_Texto_.
Essa estética é uma forte referência ao Nordeste. Quando vemos esses elementos – que não necessariamente foram talhados em madeira – em aberturas de telenovelas, em comerciais, em estampas e itens de decoração, quase sempre eles formam coleções que vêm acompanhados da denominação de “cordel”, sem que precisem estar associados à poesia. Por isso mesmo que o uso cotidiano não separa o cordel e a xilogravura, ainda que poetas e gravadores permaneçam marcando essa separação conceitual.

Obra de Amanda Nunes faz releitura da carta d’O Diabo, do tarot
Obra da artista Amanda Nunes faz releitura da “carta d’O Diabo”, do tarot. Reprodução / Instagram.

Quem vive de perto essa fusão é a artista Amanda Nunes , brasiliense, radicada no Ceará há 12 anos, e que teve seu trabalho construído e significado no estado. Foi quando conheceu e se encantou pela xilogravura. Graduada em Design Gráfico, desde 2019 Amanda trabalha com artes plásticas em telas e tintas acrílicas. Quando começou, pintava corpos pretos chapados com linhas, que gerava um efeito do talhado da xilogravura, o que foi amadurecendo e criando um estilo para seus traços.

_Dados coletados_.
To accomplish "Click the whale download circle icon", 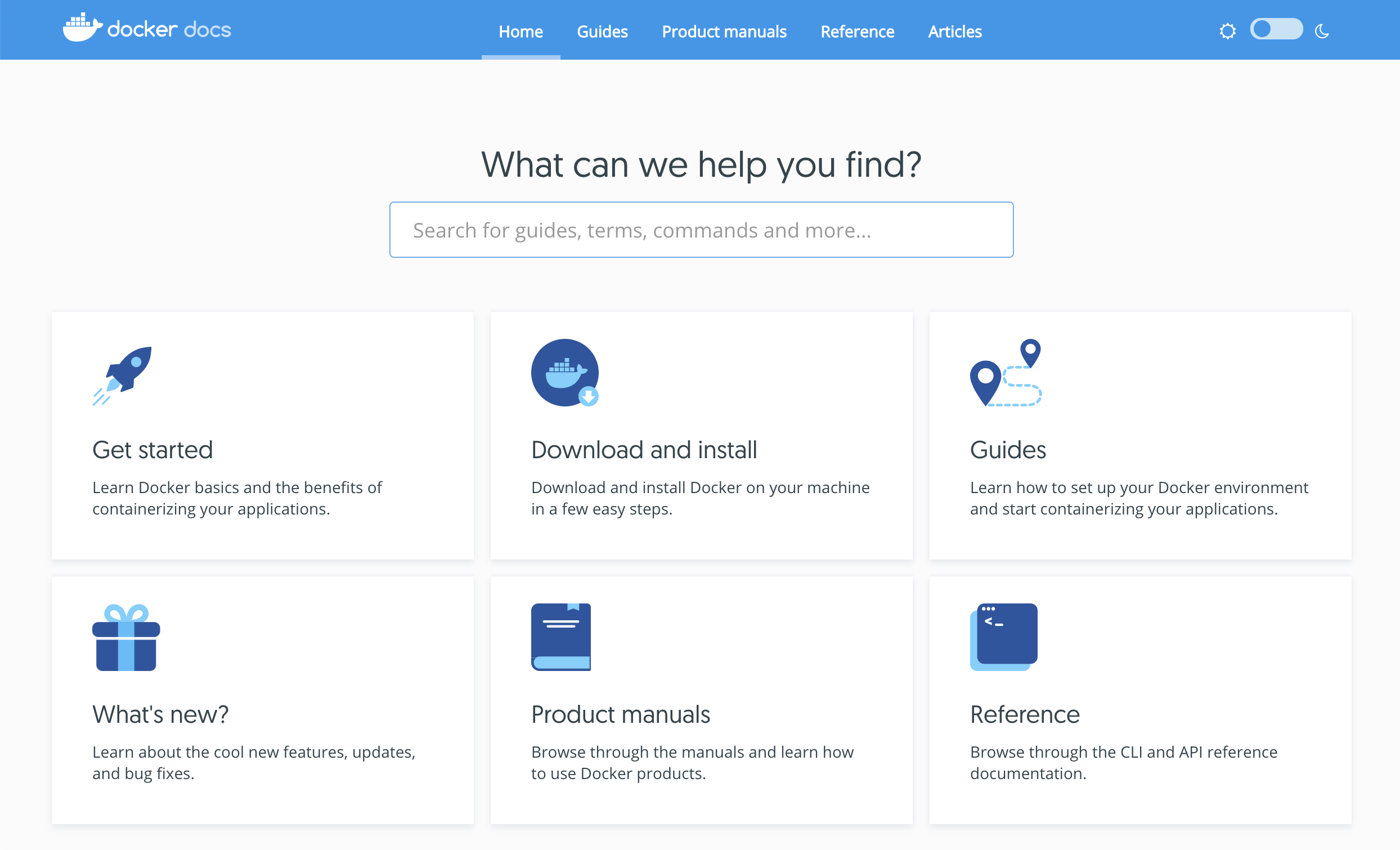I will point(565,373).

_Enunciado da tarefa_. Reproduza, do texto sobre cordel e xilogravura, tudo o que vai de "Obra de Amanda" até "Reprodução / Instagram.", sem alterar nenhuma palavra. Os dados não têm relação com o texto.

_Resposta completa_.
Obra de Amanda Nunes faz releitura da carta d’O Diabo, do tarot
Obra da artista Amanda Nunes faz releitura da “carta d’O Diabo”, do tarot. Reprodução / Instagram.